▸ Input records
------------------------------------------------------------

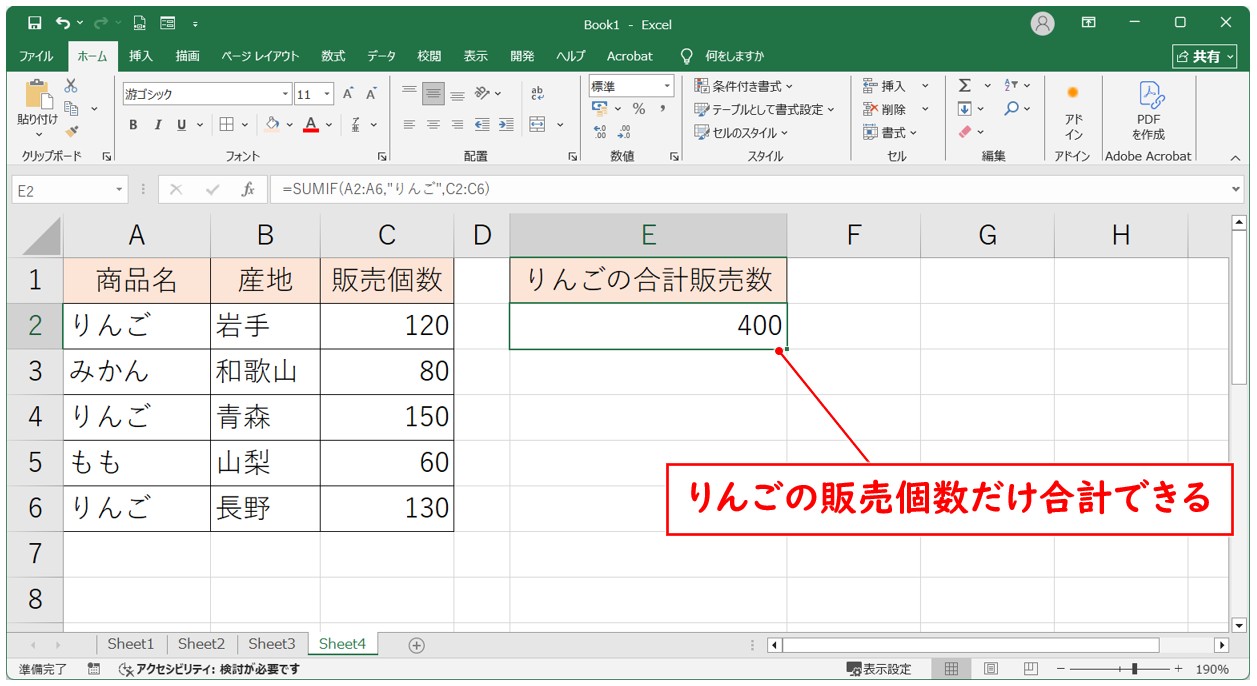This screenshot has width=1257, height=686.
Task: Toggle bold formatting
Action: pyautogui.click(x=133, y=125)
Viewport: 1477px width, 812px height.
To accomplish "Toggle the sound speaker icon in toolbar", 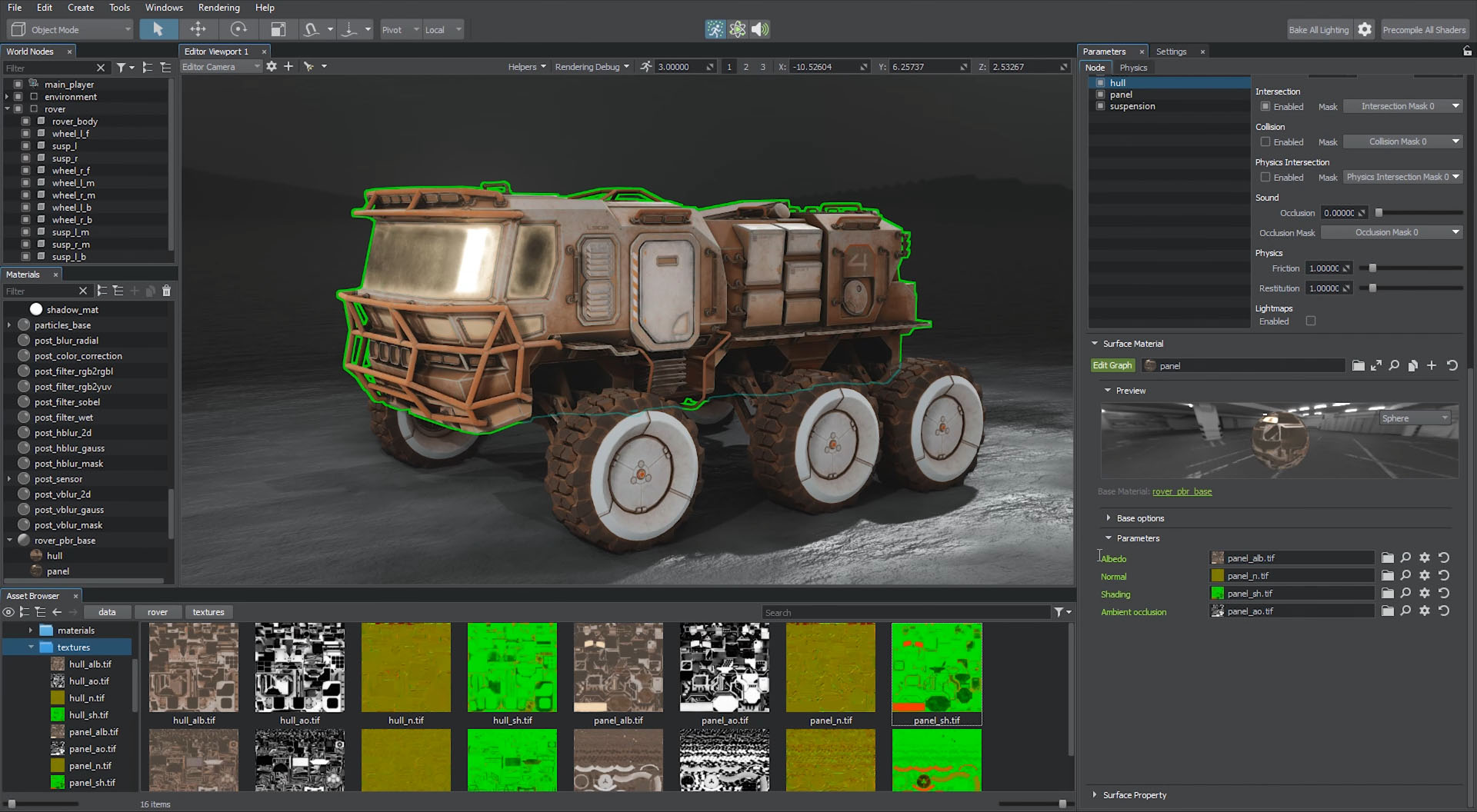I will 760,29.
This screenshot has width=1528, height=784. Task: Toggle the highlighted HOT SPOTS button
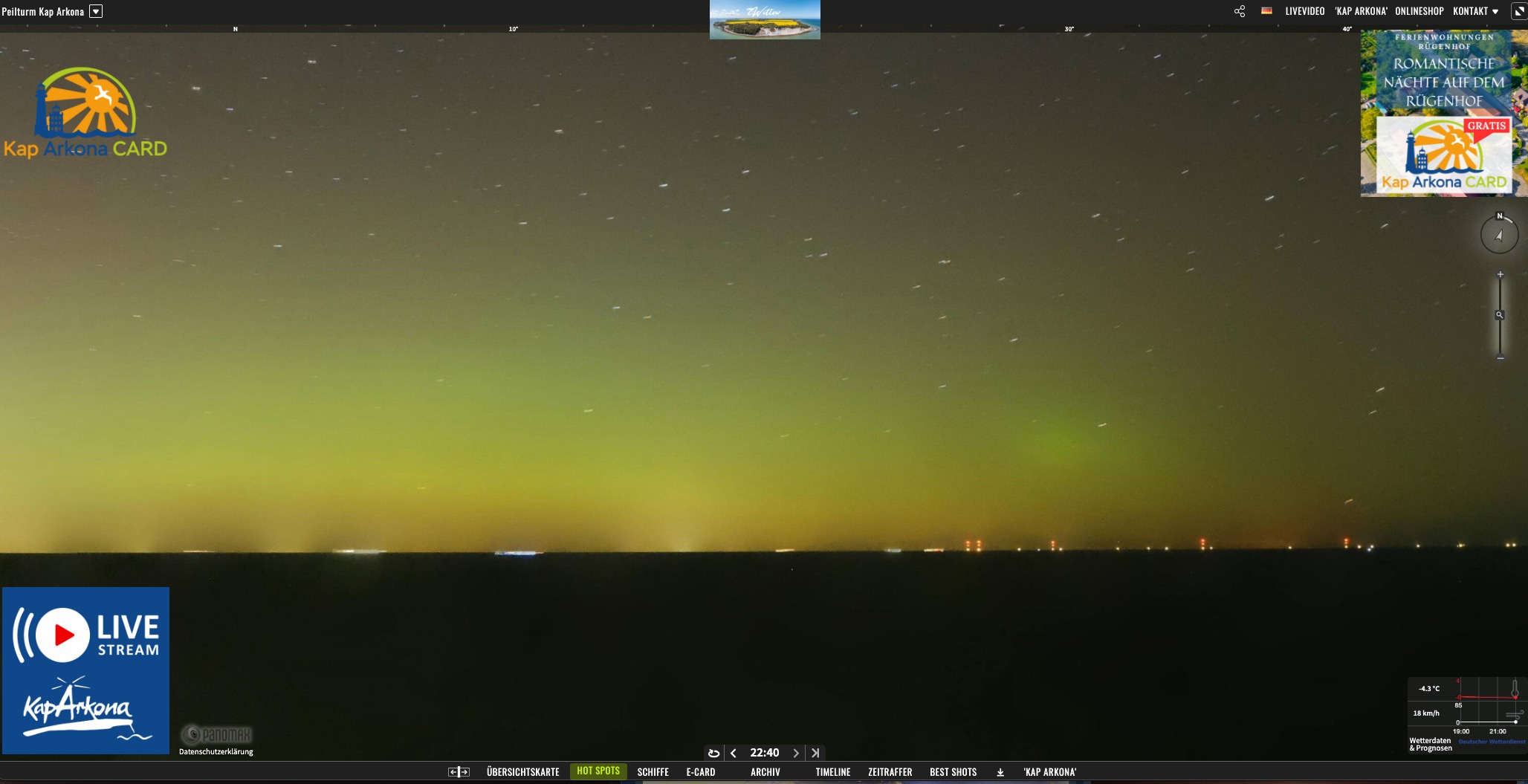[598, 771]

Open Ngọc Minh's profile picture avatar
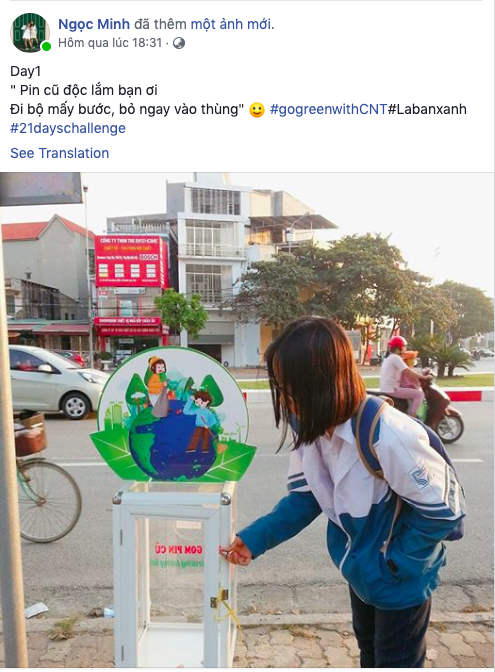point(30,33)
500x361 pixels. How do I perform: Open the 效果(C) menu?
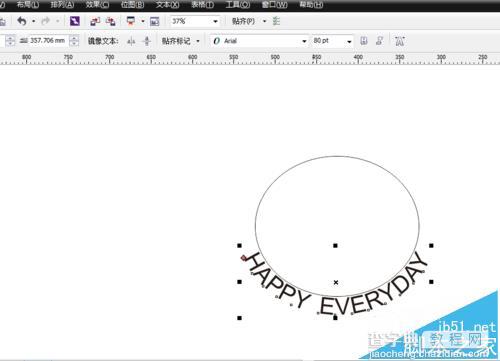coord(97,5)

------------------------------------------------------------

▸ What you should do
From the line holding "This screenshot has width=1528, height=784." to the last line of the listing, please output each line exactly as it stands. Pictures stay out of the copy.

▸ Your solution
This screenshot has width=1528, height=784. Task: Toggle the highlighted HOT SPOTS button
[598, 771]

Open Ngọc Minh's profile picture avatar
point(30,33)
500x361 pixels. How do I perform: Open the 效果(C) menu?
coord(97,5)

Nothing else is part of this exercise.